In the above construction, when the interchangeable article is correctly mounted in position, the detecting means properly detects the particular pattern provided on the article. As a result, the machine or apparatus to which the article is attached is enabled to operate by using this article.
The detecting means cannot properly detect the particular pattern when a wrong article is mounted in position or when a right article is not correctly positioned. Then the machine is prohibited from operating by using this article.
Thus, according to this invention, the machine is operable when an interchangeable article not suited to the machine is attached thereto or when a right article is not correctly mounted, since the detecting means cannot detect the pattern showing identity of the article. In this way, the invention eliminates the possibilities of a copier, printer or the like being operated with an inappropriate interchangeable article attached thereto, which would result in poor image quality or breakdown of the machine itself, and of malfunctions of the machine due to improper attachment of the interchangeable article.
In addition, the particular pattern provided on the interchangeable article may comprise a logo such as one used as a trademark. Then, a fraudulent article displaying a similar pattern may be barred from use by virtue of the trademark right. In this way, only proper articles suited for the performance of the machine may be accepted for use.
In a further aspect, this invention is applicable to an image-forming apparatus for forming images on a recording medium by using toner. In this case, the apparatus may comprise a toner holder containing replenishing toner and removably attachable to the apparatus, a memory medium provided on the toner holder for storing information regarding the toner contained in the toner holder, and means including reading means for reading the information stored in the memory medium, and setting image-forming conditions to the apparatus in accordance with the information read by the reading means.
The information stored in the memory medium may pertain to the color, polarity, charge level and various other data characteristic of the toner contained in the toner holder.
With the image-forming apparatus as constructed above, when the toner holder is attached to the apparatus, the reading means provided on the apparatus reads from the memory medium the data characteristic of the toner contained in the toner holder.
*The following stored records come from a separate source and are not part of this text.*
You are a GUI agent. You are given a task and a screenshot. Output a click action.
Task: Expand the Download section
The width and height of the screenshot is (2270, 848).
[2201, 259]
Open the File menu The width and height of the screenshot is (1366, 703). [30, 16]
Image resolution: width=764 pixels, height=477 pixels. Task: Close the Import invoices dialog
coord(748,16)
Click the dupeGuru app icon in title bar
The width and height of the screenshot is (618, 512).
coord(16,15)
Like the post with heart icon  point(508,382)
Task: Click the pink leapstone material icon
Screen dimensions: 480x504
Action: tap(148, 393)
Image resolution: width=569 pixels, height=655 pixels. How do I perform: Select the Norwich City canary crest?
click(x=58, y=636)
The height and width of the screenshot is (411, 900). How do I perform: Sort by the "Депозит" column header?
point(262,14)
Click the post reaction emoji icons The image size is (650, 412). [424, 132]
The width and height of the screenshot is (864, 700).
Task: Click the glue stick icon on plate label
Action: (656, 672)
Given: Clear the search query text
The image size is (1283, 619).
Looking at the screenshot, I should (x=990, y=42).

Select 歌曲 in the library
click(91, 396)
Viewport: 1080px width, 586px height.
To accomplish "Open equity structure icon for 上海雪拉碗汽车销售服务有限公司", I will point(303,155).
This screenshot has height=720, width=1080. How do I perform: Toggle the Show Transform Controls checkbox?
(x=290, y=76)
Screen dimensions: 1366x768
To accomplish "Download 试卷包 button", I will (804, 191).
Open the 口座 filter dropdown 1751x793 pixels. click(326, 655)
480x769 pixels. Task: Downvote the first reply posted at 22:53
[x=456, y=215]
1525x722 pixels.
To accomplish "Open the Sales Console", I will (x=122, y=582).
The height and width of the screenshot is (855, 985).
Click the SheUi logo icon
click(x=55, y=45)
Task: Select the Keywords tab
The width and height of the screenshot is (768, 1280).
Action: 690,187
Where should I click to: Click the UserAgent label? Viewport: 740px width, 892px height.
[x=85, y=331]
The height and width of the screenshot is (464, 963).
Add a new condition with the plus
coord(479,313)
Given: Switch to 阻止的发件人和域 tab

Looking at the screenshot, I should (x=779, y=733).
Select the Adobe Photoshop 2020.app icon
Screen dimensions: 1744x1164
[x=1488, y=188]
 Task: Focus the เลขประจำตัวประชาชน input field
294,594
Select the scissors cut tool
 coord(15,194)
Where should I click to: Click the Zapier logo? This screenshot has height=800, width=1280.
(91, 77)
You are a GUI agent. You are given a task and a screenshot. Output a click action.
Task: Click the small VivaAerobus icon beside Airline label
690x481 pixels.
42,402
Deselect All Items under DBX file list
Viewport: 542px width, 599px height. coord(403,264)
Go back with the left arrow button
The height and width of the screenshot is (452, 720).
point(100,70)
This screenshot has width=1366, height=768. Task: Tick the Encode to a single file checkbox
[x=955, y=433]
The apparatus is controllable in accordance with the data read by the reading means, in a manner suited to the toner contained in the toner holder.
Consequently, there is no possibility of a different type of toner having different characteristics such as different color and polarity being inadvertently supplied to the apparatus as encountered in the prior art. The apparatus according to this invention, thus, has little or no chance of image deterioration, breakdown or malfunctions.
As distinct from the prior art, the density of images formed by this apparatus is constant even where there are variations in the characteristics such as in charge level of the toners contained in the respective toner holders or when the toner contained in a newly attached toner holder has a different charge level or other characteristic. This invention, thus, assures a constant image density at all times.
The foregoing and other objects, features and advantages of the invention will be apparent from the following more particular description of preferred embodiments of the invention, as illustrated in the accompanying drawings.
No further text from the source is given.